BLOC DE TEXTE
%%

Comment éviter l’absence de confiance en l’autre, source de conflit, au profit d’une confiance limitée mais respectueuse, pivot du désaccord légitime ? La réponse à cette question, selon nous est claire : il faut laisser le désaccord s’exprimer. L’expression du désaccord est hautement préférable à sa dissimulation, ou à ses tentatives plus ou moins légitimes de neutralisation. Notre position rejoint ici la thèse conciliationiste défendue en épistémologie du désaccord par plusieurs auteurs[12]. Selon les partisans du conciliationisme, le fait de prendre conscience d’un désaccord avec un « pair épistémique » (c’est-à-dire avec un autre agent disposant de compétences cognitives et de connaissances similaires aux nôtres) modifie nos propres croyances dans le sens d’un ajustement des degrés de confiance en direction de l’autre. Si nous sommes conduits à penser, dans le cadre d’un désaccord, que l’autre semble avoir de bonnes raisons de défendre ses positions, que ses arguments sont cohérents, qu’il y adhère sincèrement, cela ne nous poussera pas pour autant à abandonner nos croyances, c’est-à-dire à leur ôter toute confiance. Mais cela peut nous conduire à avoir un peu moins confiance en nos croyances et un peu plus confiance en celles des autres.
En somme, la prise de conscience d’un désaccord entre pairs épistémiques conduit à ce que David Christensen nomme la « modestie épistémique[13] » : face à un interlocuteur que nous jugeons tout aussi raisonnable, censé et informé que nous, nos prétentions à détenir la vérité, à être dans le « bon camp » seront revues à la baisse, de manière plus ou moins significative. Cette situation d’ajustement épistémique est encore plus fréquente s’agissant du désaccord moral, au sujet duquel il n’existe pas, dans la très grande majorité des cas, de fait incontestable permettant de départager une fois pour toutes les positions hétérogènes. Bien entendu, l’alignement doxique et axiologique que décrit la thèse conciliationiste n’est pas toujours possible : des différences abyssales (idéologiques, politiques, religieuses) peuvent séparer les individus ou les groupes, et empêcher les rapprochements. Pour de nombreuses raisons, nous pouvons juger que nos interlocuteurs ne sont pas dignes de confiance, et refuser le moindre pas en leur direction. Il n’en reste pas moins vrai que dans le cadre d’un désaccord entre des êtres se jugeant comme mutuellement équivalents sur le plan épistémique, l’explicitation du désaccord semble à bien des égards préférable à sa dissimulation.

%%

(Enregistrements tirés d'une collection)
%%

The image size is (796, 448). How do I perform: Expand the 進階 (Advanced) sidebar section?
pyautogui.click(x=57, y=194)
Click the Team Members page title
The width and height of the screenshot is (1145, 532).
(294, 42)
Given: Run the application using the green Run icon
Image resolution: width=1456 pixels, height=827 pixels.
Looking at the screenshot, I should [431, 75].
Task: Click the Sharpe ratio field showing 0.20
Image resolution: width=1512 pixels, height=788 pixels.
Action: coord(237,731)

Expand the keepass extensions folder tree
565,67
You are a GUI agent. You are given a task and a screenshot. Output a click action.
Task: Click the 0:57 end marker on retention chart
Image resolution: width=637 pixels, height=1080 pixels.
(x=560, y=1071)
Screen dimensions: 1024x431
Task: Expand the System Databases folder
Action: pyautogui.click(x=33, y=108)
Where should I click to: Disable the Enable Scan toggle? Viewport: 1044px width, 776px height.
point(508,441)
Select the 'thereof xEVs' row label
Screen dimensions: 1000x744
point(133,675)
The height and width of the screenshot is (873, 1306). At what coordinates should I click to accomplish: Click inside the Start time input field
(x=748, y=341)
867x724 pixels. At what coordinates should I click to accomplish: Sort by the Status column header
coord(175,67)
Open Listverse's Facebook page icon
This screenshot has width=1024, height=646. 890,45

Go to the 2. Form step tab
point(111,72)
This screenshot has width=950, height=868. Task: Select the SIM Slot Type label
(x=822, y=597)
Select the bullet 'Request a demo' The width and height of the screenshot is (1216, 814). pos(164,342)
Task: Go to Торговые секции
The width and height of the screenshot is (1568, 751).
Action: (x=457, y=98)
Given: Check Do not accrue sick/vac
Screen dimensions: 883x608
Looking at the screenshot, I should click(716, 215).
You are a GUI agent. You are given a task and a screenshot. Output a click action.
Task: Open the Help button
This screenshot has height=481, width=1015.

%%

OBJECTIF A
Pour chacune des affirmations (i), (ii) et (iii), dites si elle s'accorde avec le texte sur le désaccord, en répondant par oui ou par non et en citant mot pour mot le passage qui tranche. (i) Prendre conscience d'un désaccord avec un pair épistémique pousse à abandonner ses croyances. (ii) L'ajustement épistémique est moins fréquent dans le cas du désaccord moral. (iii) L'alignement décrit par la thèse conciliationiste n'est pas toujours possible.
OBJECTIF B
Reprenez le texte sur l'épistémologie du désaccord après sa dernière phrase et poursuivez-le.
Ces enregistrements n'ont aucun rapport avec le texte.

RÉSULTAT ATTENDU A
(i) Non : « cela ne nous poussera pas pour autant à abandonner nos croyances »
(ii) Non : « Cette situation d’ajustement épistémique est encore plus fréquente s’agissant du désaccord moral »
(iii) Oui : « l’alignement doxique et axiologique que décrit la thèse conciliationiste n’est pas toujours possible »

RÉSULTAT ATTENDU B
Conclusion
En conclusion, la distinction entre confiance conformiste et confiance critique nous conduit à souligner trois points fondamentaux, ayant des implications à la fois épistémologiques et pratiques :
-Premièrement, il importe de comprendre que la confiance se déploie de manière graduelle. Nous faisons plus ou moins confiance à une idée, à autrui, ou à nous-mêmes. Ce point permet d’éviter les dichotomies contestables (confiance/méfiance, confiance/défiance…) qui ne reflètent pas toute la richesse et les nuances de nos états de confiance.
-Deuxièmement, cette prise en compte de la gradualité de la confiance a des répercussions pratiques fondamentales : être en mesure d’estimer ses propres degrés de confiance permet de réviser ces derniers, dans le sens d’une confiance accrue ou au contraire dans le sens d’une confiance diminuée. D’autre part, l’estimation des degrés de confiance permet de ne pas radicaliser à outrance notre rapport à l’autre et de comprendre qu’une confiance limitée n’est pas nécessairement problématique.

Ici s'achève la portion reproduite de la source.